## [Extracted data]
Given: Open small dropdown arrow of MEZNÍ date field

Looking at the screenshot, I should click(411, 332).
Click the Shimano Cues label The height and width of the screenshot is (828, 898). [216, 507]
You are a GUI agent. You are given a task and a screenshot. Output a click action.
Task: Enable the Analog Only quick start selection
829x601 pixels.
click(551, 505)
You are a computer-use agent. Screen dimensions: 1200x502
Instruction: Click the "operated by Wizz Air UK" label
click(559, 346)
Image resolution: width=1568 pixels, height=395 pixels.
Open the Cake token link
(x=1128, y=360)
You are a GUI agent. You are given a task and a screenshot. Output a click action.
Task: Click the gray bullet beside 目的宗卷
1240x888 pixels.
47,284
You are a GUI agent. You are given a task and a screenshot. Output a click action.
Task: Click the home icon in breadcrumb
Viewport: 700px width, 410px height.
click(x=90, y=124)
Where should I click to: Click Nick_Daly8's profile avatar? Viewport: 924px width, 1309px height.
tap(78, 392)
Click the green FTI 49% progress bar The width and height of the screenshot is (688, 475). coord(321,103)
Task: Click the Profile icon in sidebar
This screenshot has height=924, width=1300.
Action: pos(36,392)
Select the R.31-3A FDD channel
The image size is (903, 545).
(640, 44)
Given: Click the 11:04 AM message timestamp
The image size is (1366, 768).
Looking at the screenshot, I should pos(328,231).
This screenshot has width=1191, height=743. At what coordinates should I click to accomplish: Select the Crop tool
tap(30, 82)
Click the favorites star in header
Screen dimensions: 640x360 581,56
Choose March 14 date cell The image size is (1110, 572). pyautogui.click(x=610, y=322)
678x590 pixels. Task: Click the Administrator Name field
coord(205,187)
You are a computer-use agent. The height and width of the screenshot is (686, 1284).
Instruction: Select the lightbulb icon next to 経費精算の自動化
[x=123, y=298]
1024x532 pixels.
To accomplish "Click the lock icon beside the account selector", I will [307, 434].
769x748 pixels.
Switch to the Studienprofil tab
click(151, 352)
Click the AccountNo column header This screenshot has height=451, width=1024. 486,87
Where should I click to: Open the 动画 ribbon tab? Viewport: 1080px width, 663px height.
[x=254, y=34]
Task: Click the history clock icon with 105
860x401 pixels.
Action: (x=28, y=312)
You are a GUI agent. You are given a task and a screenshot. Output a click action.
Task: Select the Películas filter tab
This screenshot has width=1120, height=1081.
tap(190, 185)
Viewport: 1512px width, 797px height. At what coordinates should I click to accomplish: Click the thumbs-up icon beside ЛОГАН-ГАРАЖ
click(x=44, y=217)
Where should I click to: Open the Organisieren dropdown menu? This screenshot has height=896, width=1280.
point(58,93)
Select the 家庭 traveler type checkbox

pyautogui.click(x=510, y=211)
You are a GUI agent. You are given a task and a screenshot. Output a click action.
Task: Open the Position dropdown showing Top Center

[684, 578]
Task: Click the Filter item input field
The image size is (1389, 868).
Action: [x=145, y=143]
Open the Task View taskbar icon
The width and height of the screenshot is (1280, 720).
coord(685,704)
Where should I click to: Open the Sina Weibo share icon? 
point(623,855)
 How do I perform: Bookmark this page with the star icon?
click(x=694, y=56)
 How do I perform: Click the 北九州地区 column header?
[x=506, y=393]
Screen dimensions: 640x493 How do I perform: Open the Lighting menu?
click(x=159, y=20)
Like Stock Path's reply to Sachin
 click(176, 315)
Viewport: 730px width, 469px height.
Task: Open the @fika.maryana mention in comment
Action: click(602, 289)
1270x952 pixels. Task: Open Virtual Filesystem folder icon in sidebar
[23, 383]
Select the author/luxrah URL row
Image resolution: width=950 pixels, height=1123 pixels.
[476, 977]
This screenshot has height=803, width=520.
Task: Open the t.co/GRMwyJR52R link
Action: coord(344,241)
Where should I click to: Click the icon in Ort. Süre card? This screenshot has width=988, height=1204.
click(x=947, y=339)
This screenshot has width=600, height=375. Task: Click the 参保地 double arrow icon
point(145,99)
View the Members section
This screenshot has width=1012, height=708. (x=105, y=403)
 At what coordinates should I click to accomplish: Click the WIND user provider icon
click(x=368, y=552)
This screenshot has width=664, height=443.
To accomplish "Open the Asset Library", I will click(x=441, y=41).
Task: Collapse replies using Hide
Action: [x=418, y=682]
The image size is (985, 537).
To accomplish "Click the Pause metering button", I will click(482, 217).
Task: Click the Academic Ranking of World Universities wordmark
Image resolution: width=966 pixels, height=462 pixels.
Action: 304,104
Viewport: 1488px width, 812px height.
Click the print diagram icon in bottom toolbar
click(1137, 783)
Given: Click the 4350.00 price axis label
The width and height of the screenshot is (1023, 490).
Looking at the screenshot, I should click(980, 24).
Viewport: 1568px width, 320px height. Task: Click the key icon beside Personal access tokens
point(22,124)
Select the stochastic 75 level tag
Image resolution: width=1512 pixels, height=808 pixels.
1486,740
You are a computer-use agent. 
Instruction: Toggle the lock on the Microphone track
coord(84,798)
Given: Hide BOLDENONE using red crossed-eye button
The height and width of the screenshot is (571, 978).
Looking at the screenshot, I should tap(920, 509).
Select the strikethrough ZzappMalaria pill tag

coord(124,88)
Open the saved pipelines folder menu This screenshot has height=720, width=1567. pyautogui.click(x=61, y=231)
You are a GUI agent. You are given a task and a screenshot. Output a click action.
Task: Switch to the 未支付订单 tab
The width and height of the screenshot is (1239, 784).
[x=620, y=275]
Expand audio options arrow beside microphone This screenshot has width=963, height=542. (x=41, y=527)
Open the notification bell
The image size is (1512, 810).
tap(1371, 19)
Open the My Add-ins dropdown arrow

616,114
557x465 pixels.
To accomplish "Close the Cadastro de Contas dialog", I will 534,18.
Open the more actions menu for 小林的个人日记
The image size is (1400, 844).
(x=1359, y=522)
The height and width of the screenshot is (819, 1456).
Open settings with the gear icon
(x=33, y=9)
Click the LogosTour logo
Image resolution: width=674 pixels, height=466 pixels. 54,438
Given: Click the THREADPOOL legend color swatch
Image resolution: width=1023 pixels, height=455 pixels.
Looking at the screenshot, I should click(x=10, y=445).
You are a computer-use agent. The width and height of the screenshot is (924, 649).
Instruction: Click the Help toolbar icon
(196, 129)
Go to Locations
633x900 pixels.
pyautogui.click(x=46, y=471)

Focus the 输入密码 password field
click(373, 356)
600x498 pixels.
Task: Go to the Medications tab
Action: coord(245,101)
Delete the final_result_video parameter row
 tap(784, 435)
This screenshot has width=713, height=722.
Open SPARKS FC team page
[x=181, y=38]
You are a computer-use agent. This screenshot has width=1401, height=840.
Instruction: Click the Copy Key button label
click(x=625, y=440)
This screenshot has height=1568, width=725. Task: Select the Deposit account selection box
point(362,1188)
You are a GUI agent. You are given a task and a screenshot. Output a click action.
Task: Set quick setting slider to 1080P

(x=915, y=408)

## [Description of the task]
List every line above containing the word "computer".

## [Solution]
You are a computer-use agent. Screen dimensions: 1200x502
You are a computer-use agent. The height and width of the screenshot is (686, 1284).
You are a computer-use agent. 
You are a computer-use agent. The width and height of the screenshot is (924, 649).
You are a computer-use agent. This screenshot has width=1401, height=840.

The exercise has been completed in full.